Victor Wembanyama : « J’ai envie de faire de grandes choses »

Crédit photo : Boulogne-Levallois

À l’occasion de la grande rentrée du basket français, le Média Day de la LNB, Victor Wembanyama s’est exprimé sur la saison à venir et sur son avenir face aux médias ce mardi à Paris.

Après avoir migré de l’ASVEL vers Boulogne-Levallois, Victor Wembanyama a mis à profit son été pour se préparer et se soigner avant d’attaquer une dernière saison en France avant de partir en NBA en 2023. Lors du Média Day de la LNB, il a pu s’exprimer sur la saison à venir ainsi que sur son avenir.

Un avenir qui semblait tout tracé à l’Asvel, mais dont le jeune francilien a décidé de bouleverser afin de retrouver « un environnement agréable et protecteur » dans lequel il pourra se focaliser à 100 % sur son développement personnel.
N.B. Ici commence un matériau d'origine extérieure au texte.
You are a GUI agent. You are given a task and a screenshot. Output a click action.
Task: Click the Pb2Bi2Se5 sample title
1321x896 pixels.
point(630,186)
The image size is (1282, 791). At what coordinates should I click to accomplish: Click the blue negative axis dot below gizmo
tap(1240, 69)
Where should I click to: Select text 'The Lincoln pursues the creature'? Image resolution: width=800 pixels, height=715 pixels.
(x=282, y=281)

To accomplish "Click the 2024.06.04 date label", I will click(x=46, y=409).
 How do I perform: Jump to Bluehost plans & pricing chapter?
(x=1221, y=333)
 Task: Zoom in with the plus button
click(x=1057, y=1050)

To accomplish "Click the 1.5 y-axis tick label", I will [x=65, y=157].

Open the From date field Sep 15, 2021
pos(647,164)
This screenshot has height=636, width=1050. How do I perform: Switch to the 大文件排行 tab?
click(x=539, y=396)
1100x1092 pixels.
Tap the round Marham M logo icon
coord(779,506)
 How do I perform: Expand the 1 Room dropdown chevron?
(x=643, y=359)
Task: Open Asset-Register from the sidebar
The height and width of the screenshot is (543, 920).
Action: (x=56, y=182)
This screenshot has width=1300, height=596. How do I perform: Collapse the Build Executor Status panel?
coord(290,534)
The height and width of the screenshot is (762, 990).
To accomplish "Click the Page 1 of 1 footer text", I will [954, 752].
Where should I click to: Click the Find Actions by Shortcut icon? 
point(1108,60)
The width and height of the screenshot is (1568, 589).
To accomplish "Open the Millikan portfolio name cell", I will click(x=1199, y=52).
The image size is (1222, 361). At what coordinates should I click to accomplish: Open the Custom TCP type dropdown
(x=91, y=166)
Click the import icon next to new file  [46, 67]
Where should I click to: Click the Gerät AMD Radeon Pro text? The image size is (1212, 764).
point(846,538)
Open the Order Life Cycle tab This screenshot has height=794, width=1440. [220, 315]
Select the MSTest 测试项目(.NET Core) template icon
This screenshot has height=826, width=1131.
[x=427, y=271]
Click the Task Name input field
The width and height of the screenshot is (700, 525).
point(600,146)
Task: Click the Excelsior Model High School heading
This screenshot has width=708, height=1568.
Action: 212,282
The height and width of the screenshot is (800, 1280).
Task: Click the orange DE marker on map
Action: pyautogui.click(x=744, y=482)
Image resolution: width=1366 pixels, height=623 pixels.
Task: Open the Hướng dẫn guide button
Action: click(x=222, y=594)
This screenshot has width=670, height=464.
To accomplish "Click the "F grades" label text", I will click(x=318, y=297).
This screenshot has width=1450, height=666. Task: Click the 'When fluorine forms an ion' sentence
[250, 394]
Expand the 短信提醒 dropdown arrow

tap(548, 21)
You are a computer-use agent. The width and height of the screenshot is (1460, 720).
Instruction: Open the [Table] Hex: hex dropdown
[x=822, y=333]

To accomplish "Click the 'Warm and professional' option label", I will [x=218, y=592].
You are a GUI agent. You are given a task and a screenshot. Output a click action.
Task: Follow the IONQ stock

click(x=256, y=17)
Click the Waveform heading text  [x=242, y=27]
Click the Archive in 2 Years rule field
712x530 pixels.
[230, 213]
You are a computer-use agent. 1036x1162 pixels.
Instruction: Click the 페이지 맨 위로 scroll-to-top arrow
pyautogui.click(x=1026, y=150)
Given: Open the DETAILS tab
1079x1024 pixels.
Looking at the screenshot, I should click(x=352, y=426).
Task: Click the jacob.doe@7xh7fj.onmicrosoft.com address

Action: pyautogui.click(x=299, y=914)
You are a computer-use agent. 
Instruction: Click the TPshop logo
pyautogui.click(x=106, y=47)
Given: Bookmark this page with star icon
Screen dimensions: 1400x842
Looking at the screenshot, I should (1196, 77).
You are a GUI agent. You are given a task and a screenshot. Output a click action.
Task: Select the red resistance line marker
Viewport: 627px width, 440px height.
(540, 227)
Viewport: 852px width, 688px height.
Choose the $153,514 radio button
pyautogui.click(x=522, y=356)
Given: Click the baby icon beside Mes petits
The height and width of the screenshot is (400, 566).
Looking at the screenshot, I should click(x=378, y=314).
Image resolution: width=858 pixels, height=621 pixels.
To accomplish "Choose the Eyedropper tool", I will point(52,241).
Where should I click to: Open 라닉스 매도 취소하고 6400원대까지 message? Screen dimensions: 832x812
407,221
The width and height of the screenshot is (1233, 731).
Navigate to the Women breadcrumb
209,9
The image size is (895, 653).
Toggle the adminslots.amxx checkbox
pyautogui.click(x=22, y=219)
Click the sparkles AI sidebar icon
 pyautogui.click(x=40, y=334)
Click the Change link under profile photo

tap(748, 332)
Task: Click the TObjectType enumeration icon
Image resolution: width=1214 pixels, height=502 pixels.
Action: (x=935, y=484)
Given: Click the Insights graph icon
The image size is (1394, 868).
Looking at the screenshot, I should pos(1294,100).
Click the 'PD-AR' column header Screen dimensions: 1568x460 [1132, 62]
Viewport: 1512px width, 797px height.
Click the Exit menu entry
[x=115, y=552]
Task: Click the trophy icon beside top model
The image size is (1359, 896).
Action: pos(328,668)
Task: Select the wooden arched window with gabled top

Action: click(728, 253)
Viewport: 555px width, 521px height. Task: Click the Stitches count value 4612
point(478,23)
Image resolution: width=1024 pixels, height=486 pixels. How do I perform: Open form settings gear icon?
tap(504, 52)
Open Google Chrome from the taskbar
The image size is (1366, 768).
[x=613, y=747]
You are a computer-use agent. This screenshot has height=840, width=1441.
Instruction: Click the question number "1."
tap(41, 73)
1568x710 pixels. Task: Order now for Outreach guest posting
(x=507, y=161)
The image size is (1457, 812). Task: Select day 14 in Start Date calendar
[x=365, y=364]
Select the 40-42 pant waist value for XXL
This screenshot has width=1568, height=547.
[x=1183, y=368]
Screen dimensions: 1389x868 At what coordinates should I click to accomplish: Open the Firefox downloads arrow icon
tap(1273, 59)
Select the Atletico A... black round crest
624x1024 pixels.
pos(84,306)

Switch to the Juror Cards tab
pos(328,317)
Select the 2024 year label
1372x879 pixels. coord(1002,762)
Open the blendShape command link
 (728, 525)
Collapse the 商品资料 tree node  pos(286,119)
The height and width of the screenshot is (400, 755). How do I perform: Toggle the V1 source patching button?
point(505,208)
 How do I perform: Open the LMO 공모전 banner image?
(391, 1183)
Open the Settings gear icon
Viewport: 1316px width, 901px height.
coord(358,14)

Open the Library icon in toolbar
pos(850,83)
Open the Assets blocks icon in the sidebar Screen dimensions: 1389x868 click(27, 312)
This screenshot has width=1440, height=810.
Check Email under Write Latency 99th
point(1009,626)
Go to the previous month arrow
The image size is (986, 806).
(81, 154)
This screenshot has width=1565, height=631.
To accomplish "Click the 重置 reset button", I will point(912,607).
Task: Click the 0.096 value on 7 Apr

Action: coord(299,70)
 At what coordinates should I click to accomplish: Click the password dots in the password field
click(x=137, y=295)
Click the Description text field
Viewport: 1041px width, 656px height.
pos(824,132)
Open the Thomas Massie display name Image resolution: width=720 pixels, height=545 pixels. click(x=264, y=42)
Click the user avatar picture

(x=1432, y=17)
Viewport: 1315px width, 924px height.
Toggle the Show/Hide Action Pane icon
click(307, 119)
Cependant, Victor Wembanyama sait ce qu’il veut et son envie de travailler avec Vincent Collet était une condition importante dans sa venue aux Metropolitans 92 :

C’était très important dans mon choix, j’ai côtoyé Vincent Collet à de nombreuses reprises, y compris au Centre Fédéral. C’est sûrement le plus grand coach français, j’ai entièrement confiance en lui. Il est ambitieux et respecte mon projet. J’ai la garantie de passer une année sereine et ambitieuse avant la draft, a-t-il déclaré.

Si sa gestion de carrière a pu être remise en cause ces dernières semaines, il semble avoir enfin trouvé ce qu’il lui fallait. Une équipe construite autour de lui et des responsabilités. Ce qu’il n’a pas eu au sein du club rhodanien la saison passée, malgré un titre de champion de France et un titre de meilleur jeune de la saison.

« C’est ce que je recherchais oui, j’avais la certitude de l’avoir ici. Tout est mis en place, sur une période intense et réduite, pour que je reproduise ce genre de performance. », a avoué Victor Wembanyama. « Dans le basket français, c’est dur de responsabiliser les jeunes, tout simplement parce qu’on est souvent surclassés. Moi, je n’ai presque jamais joué dans ma catégorie d’âge donc, être responsabilisé, c’est le plus compliqué. C’est déjà ma troisième année chez les professionnels et c’est le moment de prendre des responsabilités. Dans ma vie, j’ai rarement eu l’occasion d’avoir un collectif construit autour de moi. En France, on manque de cette responsabilisation des jeunes, contrairement aux États-Unis. C’est deux écoles différentes, mais l’une n’est pas forcément meilleure que l’autre. »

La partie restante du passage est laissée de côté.